Images of $\{0,1\}^\kappa$ Is there a compact topological space $(X,\tau)$ such that for no cardinal $\kappa$ there is a surjective continuous map $e:\{0,1\}^\kappa \to X$? 
(We assume that $\{0,1\}$ is endowed with the discrete topology, and $\{0,1\}^\kappa$ has the product topology.)
 A: To elaborate on Joseph's answer, the class of continuous images of Cantor cubes has a fancy name, they are the so called dyadic spaces. There is a nice result by Haydon: every Dugundji space is dyadic. (A space $X$ is Dugundji if the conclusion of the Borsuk--Dungundji theorem holds for $X$.)

R. Haydon, On a problem of Pełczyński: Milutin spaces, Dugundji spaces and AE(0-dim),
  Studia Math. 52 (1974), 23-31.

It is easy to see that the conclusion of the Borsuk--Dugundji theorem fails for $\beta \mathbb{N}$ (it is actually a paradigm counter-example).
A: I'd say that the simplest counter-example is the $1$-point compactification of a non-countable discrete space (of course any compactification of any non-countable discrete space would do).
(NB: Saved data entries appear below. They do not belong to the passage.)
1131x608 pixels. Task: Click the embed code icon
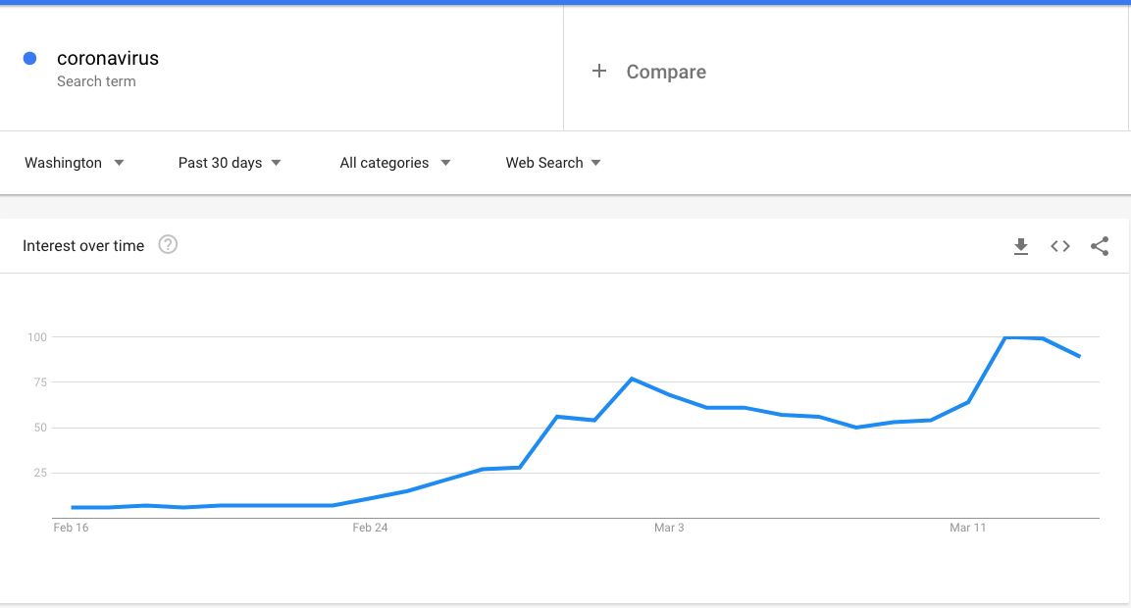coord(1060,247)
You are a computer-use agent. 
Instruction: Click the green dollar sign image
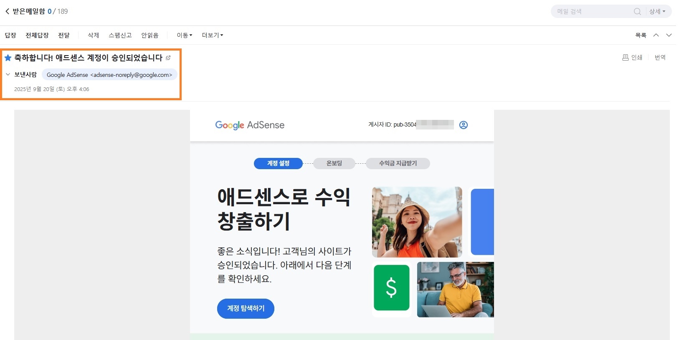391,288
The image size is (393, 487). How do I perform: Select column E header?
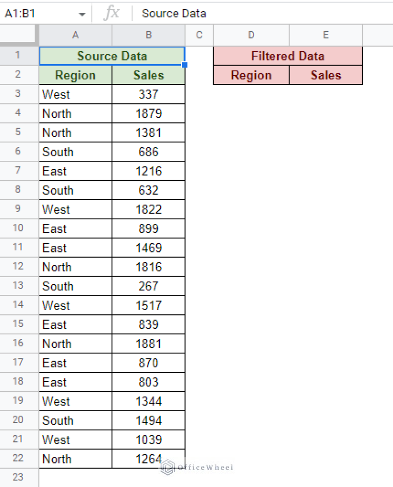(x=325, y=35)
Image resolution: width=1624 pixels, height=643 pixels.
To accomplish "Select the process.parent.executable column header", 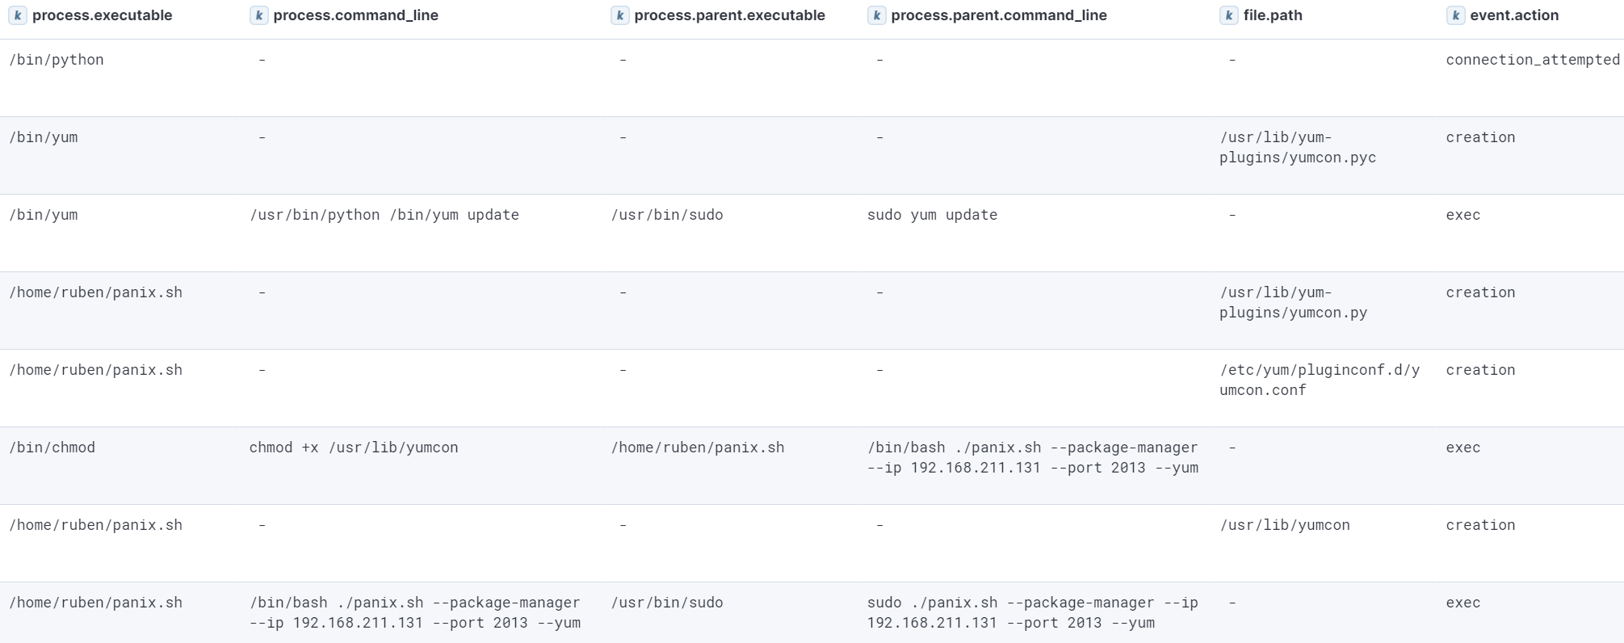I will pyautogui.click(x=729, y=15).
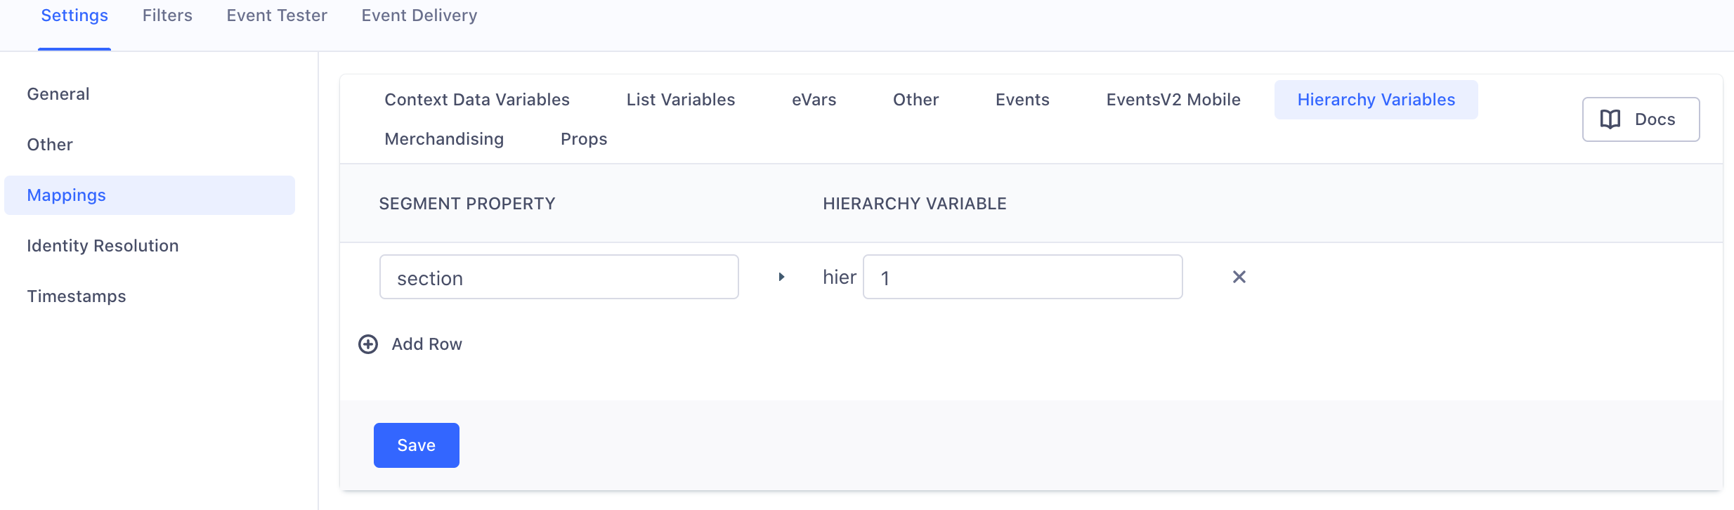
Task: Save the hierarchy variable mappings
Action: tap(416, 445)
A: It is well known that the space $\{0,1\}^{\kappa}$ satisfies the countable chain condition. Recall that a topological space $X$ satisfies the countable chain condition if and only if every collection $\mathcal{A}$ of pairwise disjoint open sets is countable. However, it is easy to show that the surjective continuous image of a space satisfying the countable chain condition must also satisfy the countable chain condition, so the only possible spaces which are images of some $\{0,1\}^{\kappa}$ satisfy the countable chain condition. However, there are plenty of compact Hausdorff spaces that do not satisfy the countable chain condition such as $\beta\mathbb{N}\setminus\mathbb{N}$ or $[0,1]\times[0,1]$  with the order topology inherited from the lexicographic ordering.
To see that $\{0,1\}^{\kappa}$ satisfies the countable chain condition, endow $\{0,1\}^{\kappa}$ with the infinite product measure $m$ where each $\{0,1\}$ is given the measure $\mu$ such that $\mu(\{0\})=\frac{1}{2}$ and $\mu(\{1\})=\frac{1}{2}$. Then $m$ extends to a Borel measure $\overline{m}$ on $\{0,1\}^{\kappa}$ where $\overline{m}(U)>0$ for each non-empty open set $U$. However, there cannot be an uncountable collection $\mathcal{A}$ of disjoint open subsets of $X$ since the union of any uncountable pairwise disjoint collection of open subsets of $X$ would have infinite measure.